**INPUT DATA:**
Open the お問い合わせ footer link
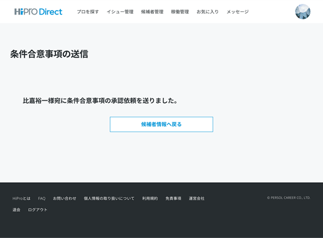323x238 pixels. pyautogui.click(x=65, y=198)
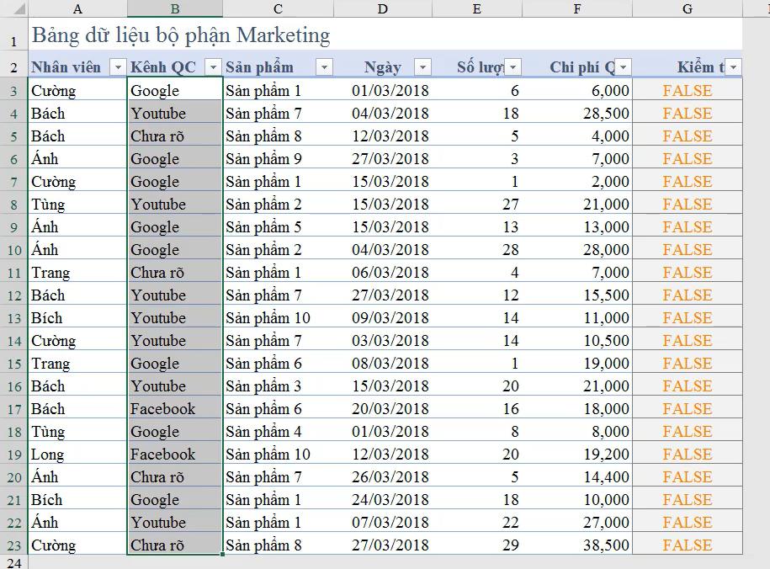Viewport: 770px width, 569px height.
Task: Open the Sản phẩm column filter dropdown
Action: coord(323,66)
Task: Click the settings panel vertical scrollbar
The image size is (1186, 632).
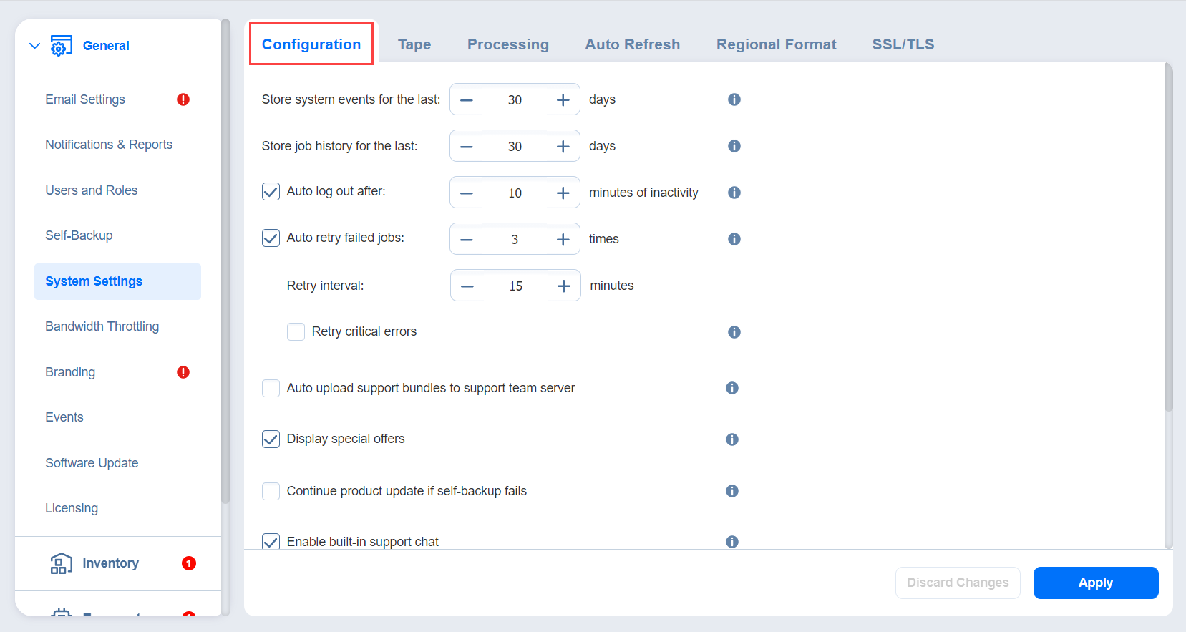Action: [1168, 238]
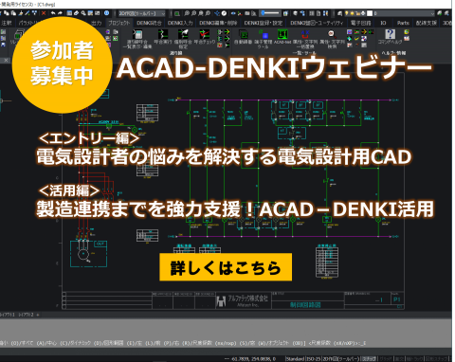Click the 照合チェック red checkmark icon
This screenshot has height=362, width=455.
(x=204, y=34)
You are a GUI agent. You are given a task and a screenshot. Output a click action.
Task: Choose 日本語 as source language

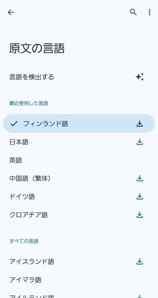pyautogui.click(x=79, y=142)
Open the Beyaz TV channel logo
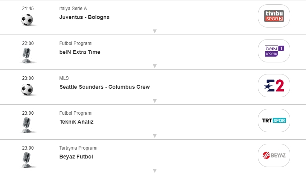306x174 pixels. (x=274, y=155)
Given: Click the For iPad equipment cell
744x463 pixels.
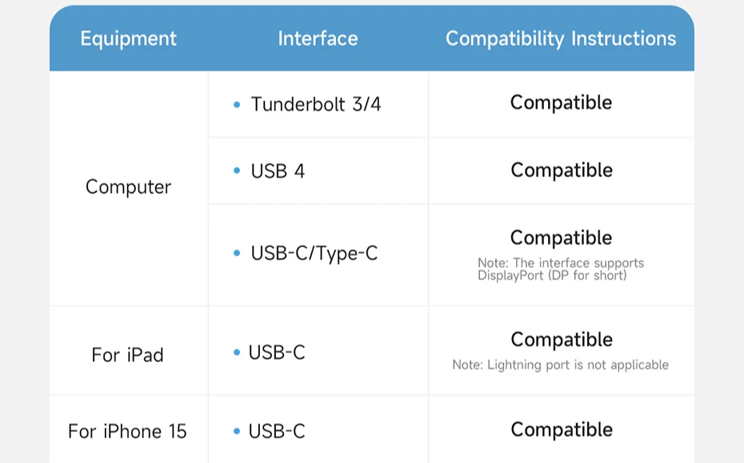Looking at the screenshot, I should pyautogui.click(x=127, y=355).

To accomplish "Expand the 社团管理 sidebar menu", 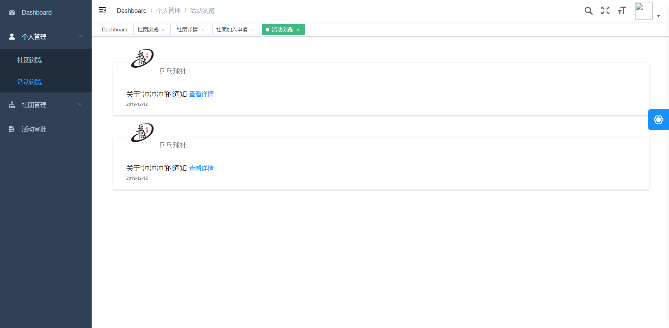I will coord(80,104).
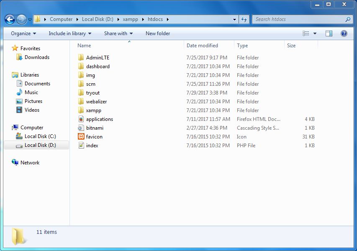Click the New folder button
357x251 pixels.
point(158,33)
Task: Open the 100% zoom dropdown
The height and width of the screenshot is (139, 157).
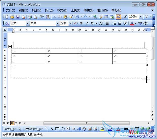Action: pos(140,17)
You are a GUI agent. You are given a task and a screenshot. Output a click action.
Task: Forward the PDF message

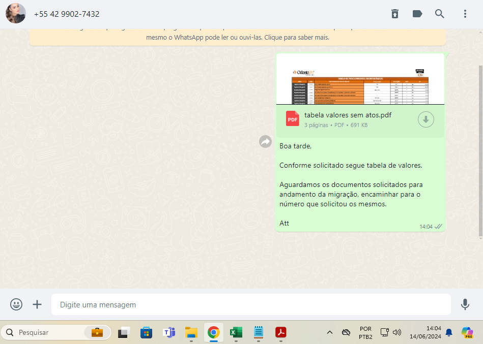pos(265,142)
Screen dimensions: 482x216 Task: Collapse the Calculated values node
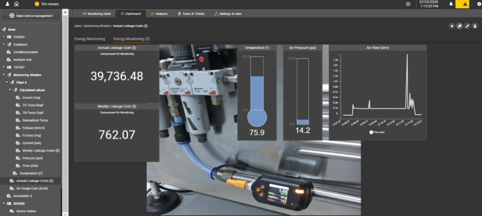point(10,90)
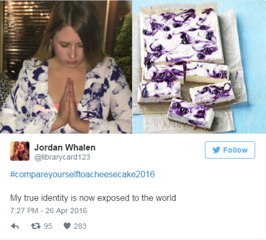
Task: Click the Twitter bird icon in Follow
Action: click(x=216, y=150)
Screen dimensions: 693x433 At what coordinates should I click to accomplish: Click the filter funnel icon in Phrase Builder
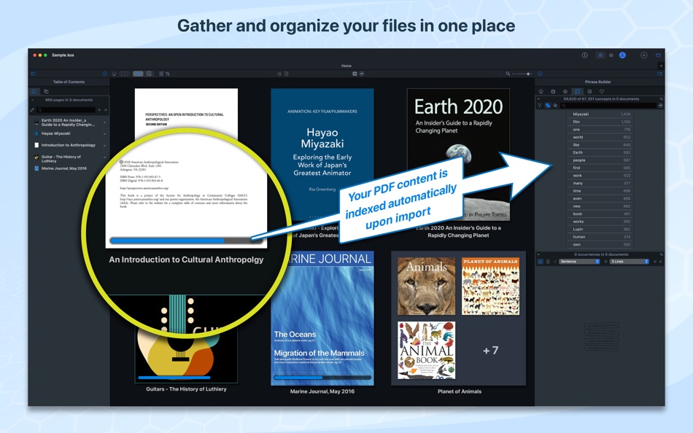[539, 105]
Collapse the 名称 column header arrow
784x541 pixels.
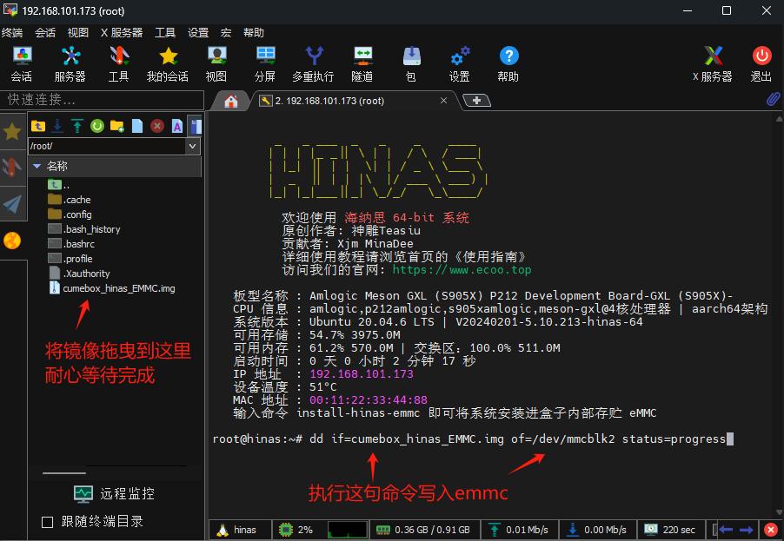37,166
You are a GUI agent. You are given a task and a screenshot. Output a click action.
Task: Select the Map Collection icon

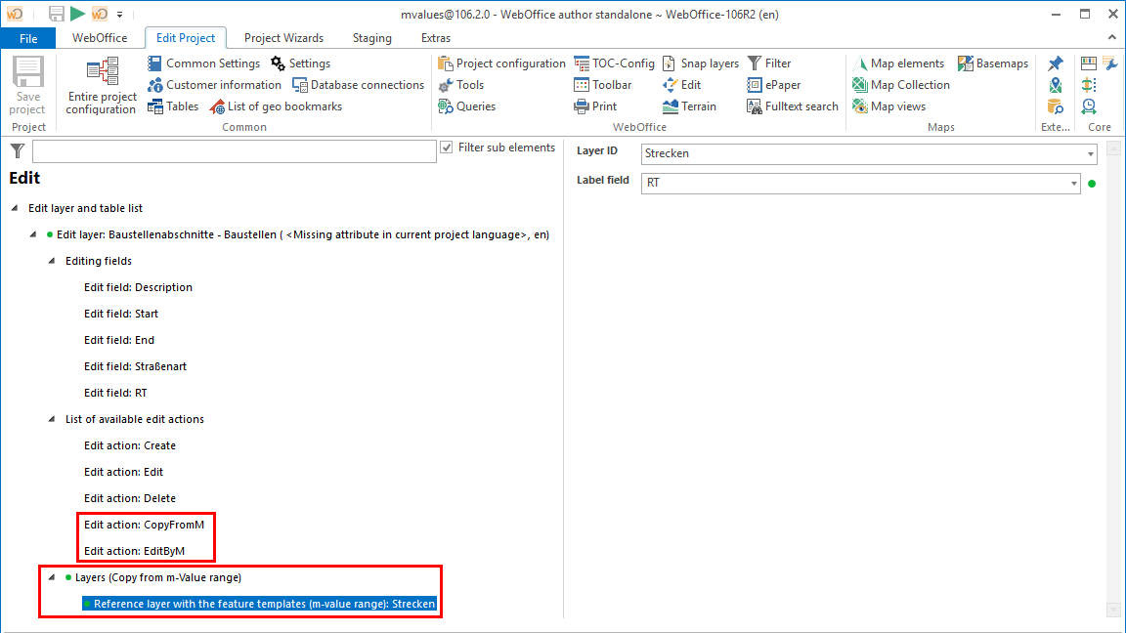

**TASK TO CARRY OUT:** Pictures are to be left out; the lines from the start of the records above through the line holding "Given: Click the For iPad equipment cell" are to be returned exactly.

**ANSWER BELOW:**
Open the お問い合わせ footer link
323x238 pixels. pyautogui.click(x=65, y=198)
Viewport: 770px width, 569px height.
Task: Open the Sản phẩm column filter dropdown
Action: coord(323,66)
Task: Click the settings panel vertical scrollbar
The image size is (1186, 632).
Action: [1168, 238]
Click the 照合チェック red checkmark icon
This screenshot has height=362, width=455.
(x=204, y=34)
You are a GUI agent. You are given a task and a screenshot. Output a click action.
Task: Choose 日本語 as source language

pyautogui.click(x=79, y=142)
Open the Beyaz TV channel logo
306x174 pixels. (x=274, y=155)
Given: Click the For iPad equipment cell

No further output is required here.